### GEGEVEN TEKST
"""
Artikel 7 Weigeringsgronden

  • 1. Het college kan weigeren subsidie te verlenen indien:

    • a.

      door de toezichthouder één of meer overtredingen zijn geconstateerd op grond van de voorwaarden voor de wettelijke basiskwaliteit van kindercentra en van voorschoolse educatie;

    • b.

      de score op de kwaliteitsmeting (minimaal eenmaal per twee jaar) door de toezichthouder op de onderliggende onderdelen een 1 of een 2 is;

    • c.

      de aanbieder bij aanvraag geen plan kan overleggen waarin wordt aangegeven hoe de verplichtingen van artikel 8 lid 3 sub d tot en met sub h, vorm gaan krijgen.

Artikel 8 Aanvullende verplichtingen voor aanbieders peuteropvang en voorschoolse educatie

  • 1. Naast de voorwaarden zoals genoemd in artikel 5 zijn de volgende verplichtingen verbonden:

    • a.

      De aanbieder voldoet aan alle voorschriften voor de basiskwaliteit van kindercentra, gesteld bij of krachtens de WKO;

    • b.

      De aanbieder voldoet voor subsidie als bedoeld in artikel 2 lid a en b aan de eisen zoals gesteld in het “Besluit basisvoorwaarden kwaliteit voorschoolse educatie”.

  • 2. In aanvulling op de wettelijke verplichtingen als genoemd in het eerste lid, zijn aan de subsidie voor het aanbieden van peuteropvang de volgende verplichtingen verbonden:

    • a.

      Aanbieder levert per kwartaal voortgangsgegevens aan over de bezetting van het aantal gesubsidieerde peuterplaatsen in het kindercentrum.

  • 3. In aanvulling op de verplichtingen als genoemd in het eerste lid, zijn aan de subsidie voor het aanbieden van ve de volgende verplichtingen verbonden:

    • a.

      Aanbieder levert per kwartaal voortgangsgegevens aan over de bezetting van het aantal gesubsidieerde ve- peuterplaatsen in het kindercentrum en maakt daarbij onderscheid in de aantallen kot en niet-kot peuters;

    • b.

      Aanbieder is actief deelnemer aan door de gemeente en/of het CJG geïnitieerde overleggen;

    • c.

      De groepen op de ve-locaties zijn samengesteld uit 50% reguliere en 50 % doelgroep peuters. De subsidiering gaat uit van 8 doelgroep peuters per groep. De ve-locatie spant zich dan ook in om ve-kinderen veelvuldig in contact te laten komen met taalrijkere kinderen;

    • d.

      Aanbieder werkt actief mee aan warme overdracht naar de basisschool;

    • e.

      Aanbieder stimuleert maximale deelname aan ve. Indien ouders structureel geen gebruik maken van (delen van) het ve-aanbod, volgen er passende interventies in overleg met CJG en desgewenst gemeente;

    • f.

      Aanbieder stimuleert actief ouderbetrokkenheid op de locatie;

    • g.

      Aanbieder werkt mee aan de kwaliteits- en resultaatafspraken ve en levert gegevens aan voor monitoring en evaluatie;

    • h.

      Aanbieder werkt met een kind-volgsysteem en een landelijk erkend VVE programma;

    • i.
"""
[Gegevens uit een databron]
"""
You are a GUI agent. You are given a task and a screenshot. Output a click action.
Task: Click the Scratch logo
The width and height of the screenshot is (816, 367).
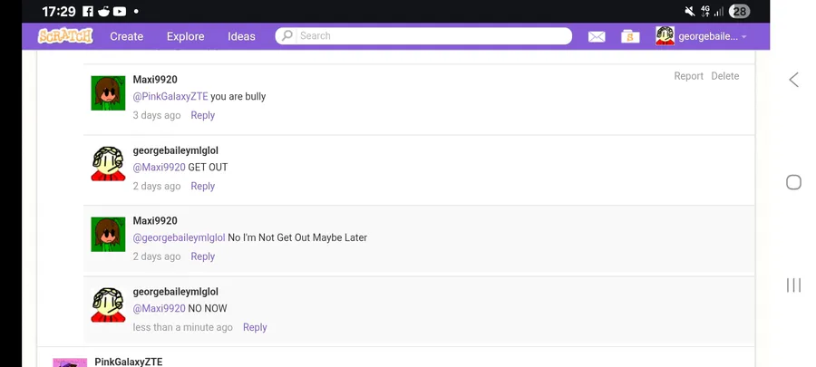[x=65, y=36]
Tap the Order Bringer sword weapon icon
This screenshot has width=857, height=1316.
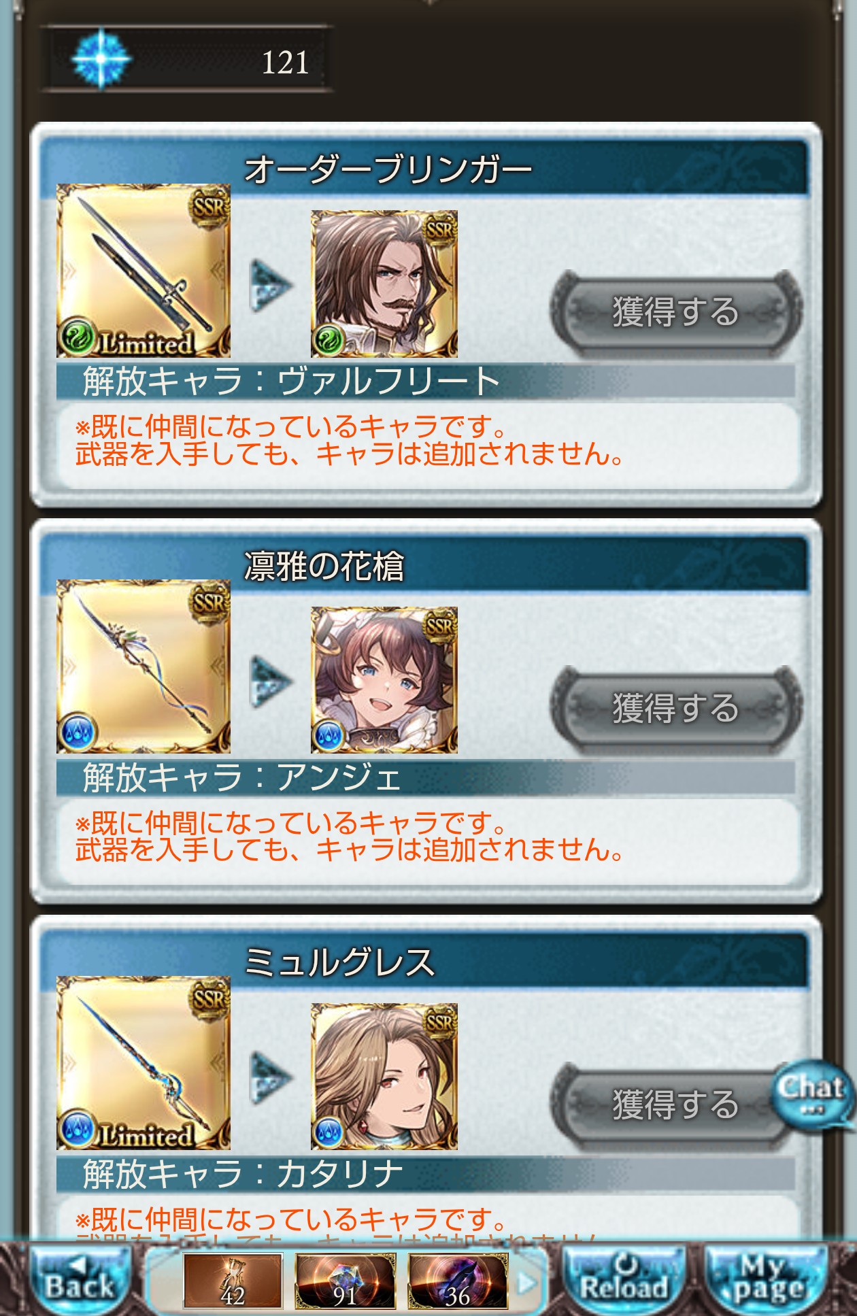[x=144, y=271]
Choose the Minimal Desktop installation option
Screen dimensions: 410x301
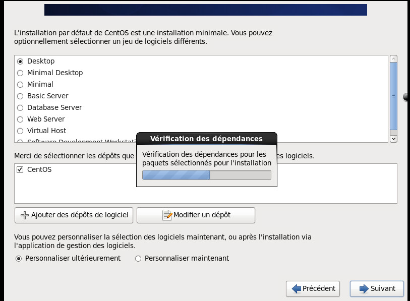(x=20, y=73)
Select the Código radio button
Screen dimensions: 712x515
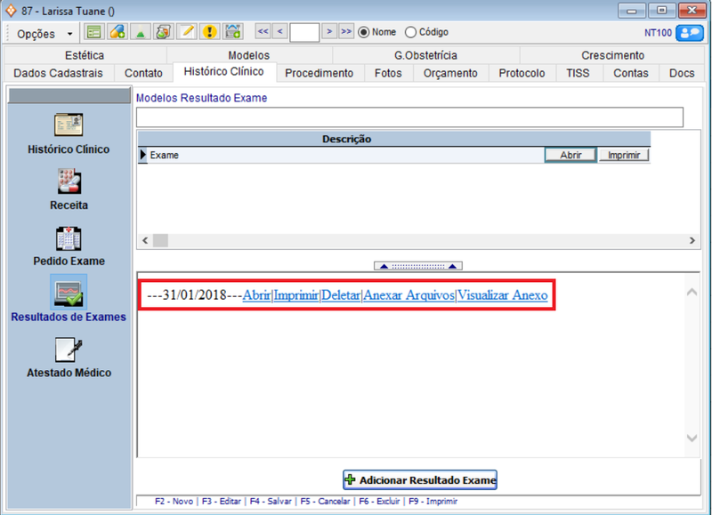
"""
### GEGEVEN OPDRACHT 1
Neem uit de tekst over de subsidievoorwaarden het stuk tussen "De aanbieder voldoet aan" en "in het kindercentrum." letterlijk over, beide inbegrepen.
### GEGEVEN OPDRACHT 2
Geef in de lijst opnieuw alle regels tussen de regel met "Choose the Minimal" en het einde van de lijst, beide inbegrepen, dus niet alleen de antwoorden, en verlaag daarbij elke coördinaat in de antwoorden met 56. Laat de afbeeldingen weg.

### JUISTE RESULTAAT 1
De aanbieder voldoet aan alle voorschriften voor de basiskwaliteit van kindercentra, gesteld bij of krachtens de WKO;

    • b.

      De aanbieder voldoet voor subsidie als bedoeld in artikel 2 lid a en b aan de eisen zoals gesteld in het “Besluit basisvoorwaarden kwaliteit voorschoolse educatie”.

  • 2. In aanvulling op de wettelijke verplichtingen als genoemd in het eerste lid, zijn aan de subsidie voor het aanbieden van peuteropvang de volgende verplichtingen verbonden:

    • a.

      Aanbieder levert per kwartaal voortgangsgegevens aan over de bezetting van het aantal gesubsidieerde peuterplaatsen in het kindercentrum.

### JUISTE RESULTAAT 2
Choose the Minimal Desktop installation option
Screen dimensions: 410x301
(x=-36, y=17)
Select the Código radio button
Screen dimensions: 712x515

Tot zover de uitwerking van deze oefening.